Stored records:
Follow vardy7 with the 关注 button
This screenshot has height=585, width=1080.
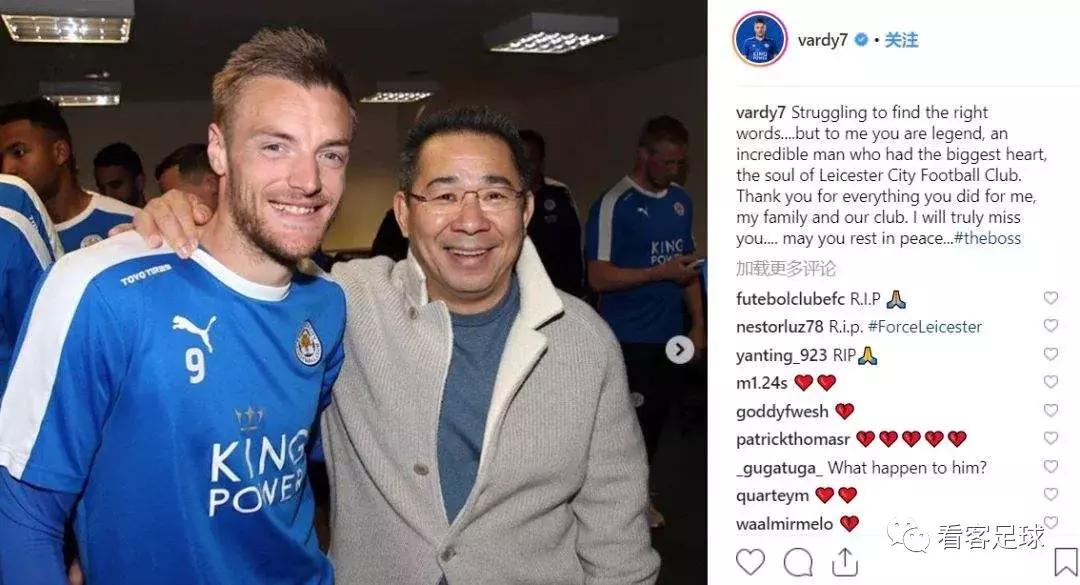pos(901,40)
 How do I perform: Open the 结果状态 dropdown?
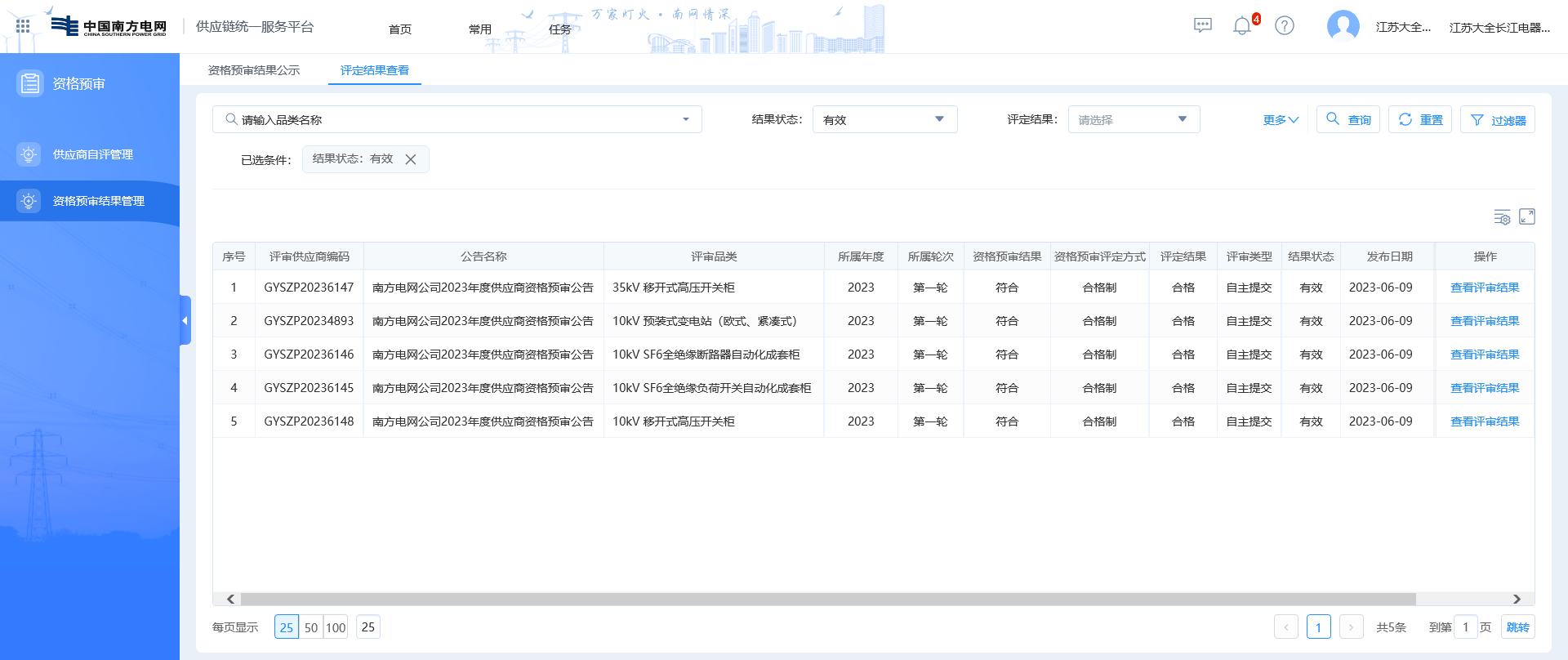884,119
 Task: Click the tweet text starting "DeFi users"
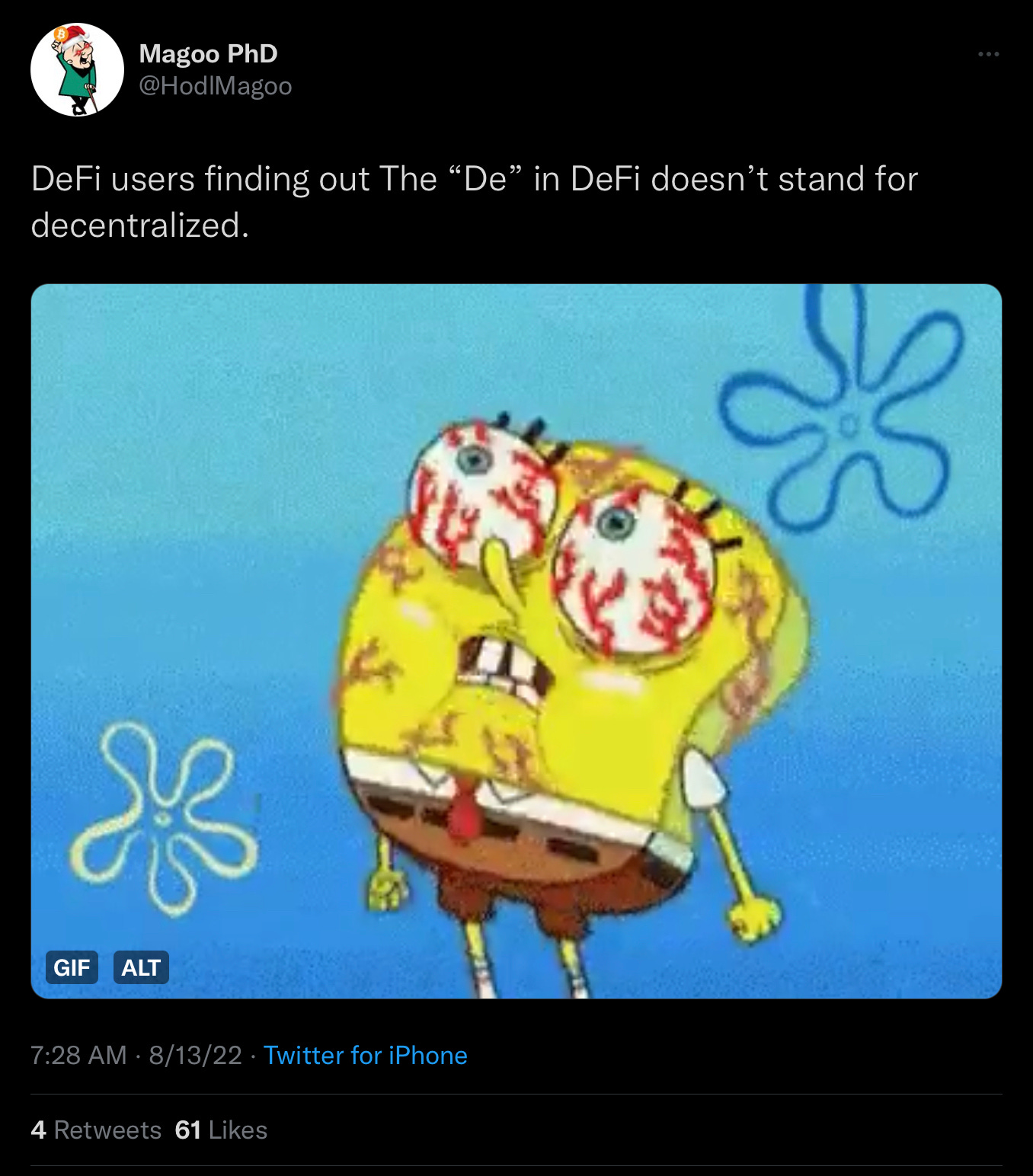click(474, 202)
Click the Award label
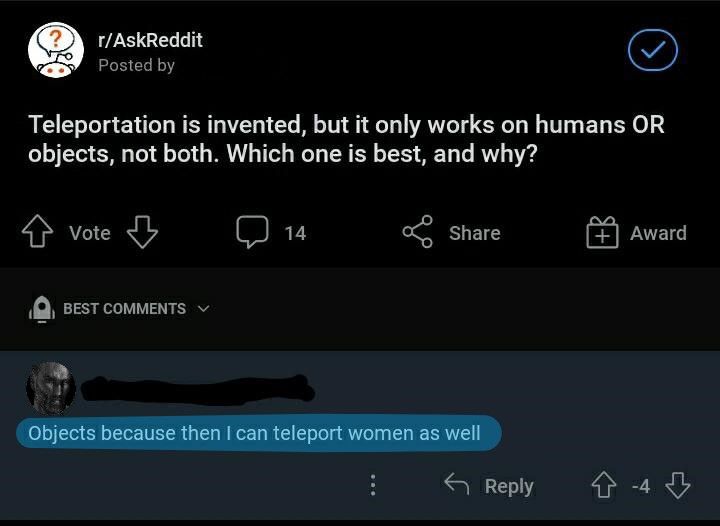 pos(658,233)
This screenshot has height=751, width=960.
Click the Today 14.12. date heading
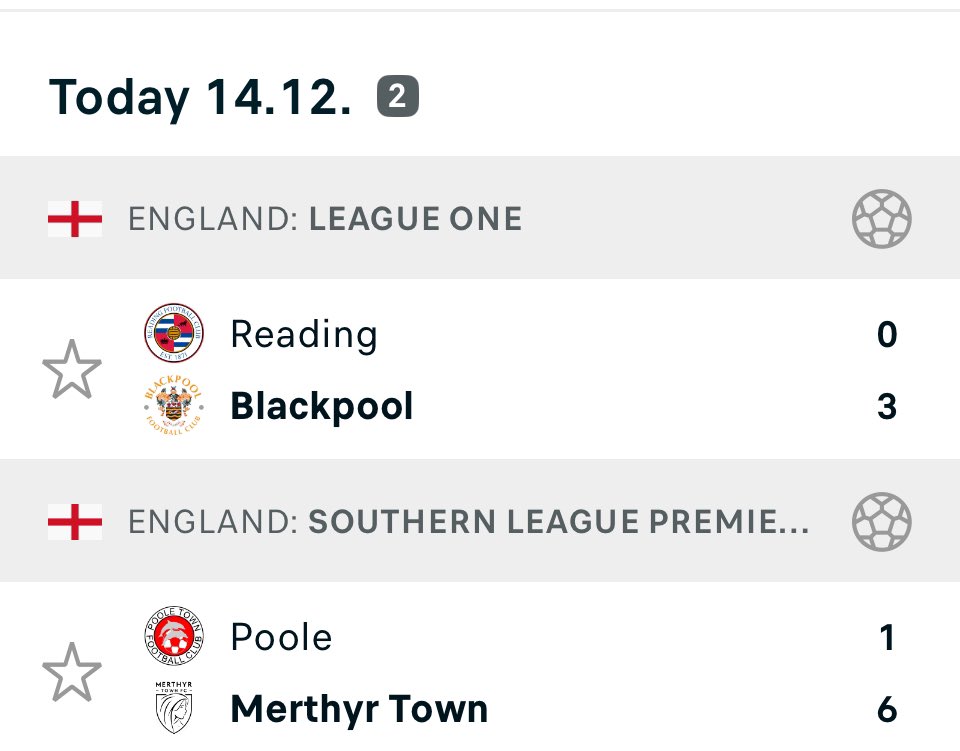click(x=200, y=97)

§ **Your objective**:
Pictures are not part of the answer. Restate word for word the lines from the one with "This screenshot has height=751, width=960." through the last line of the records.

§ **Exercise solution**:
This screenshot has height=751, width=960.
Click the Today 14.12. date heading
click(x=200, y=97)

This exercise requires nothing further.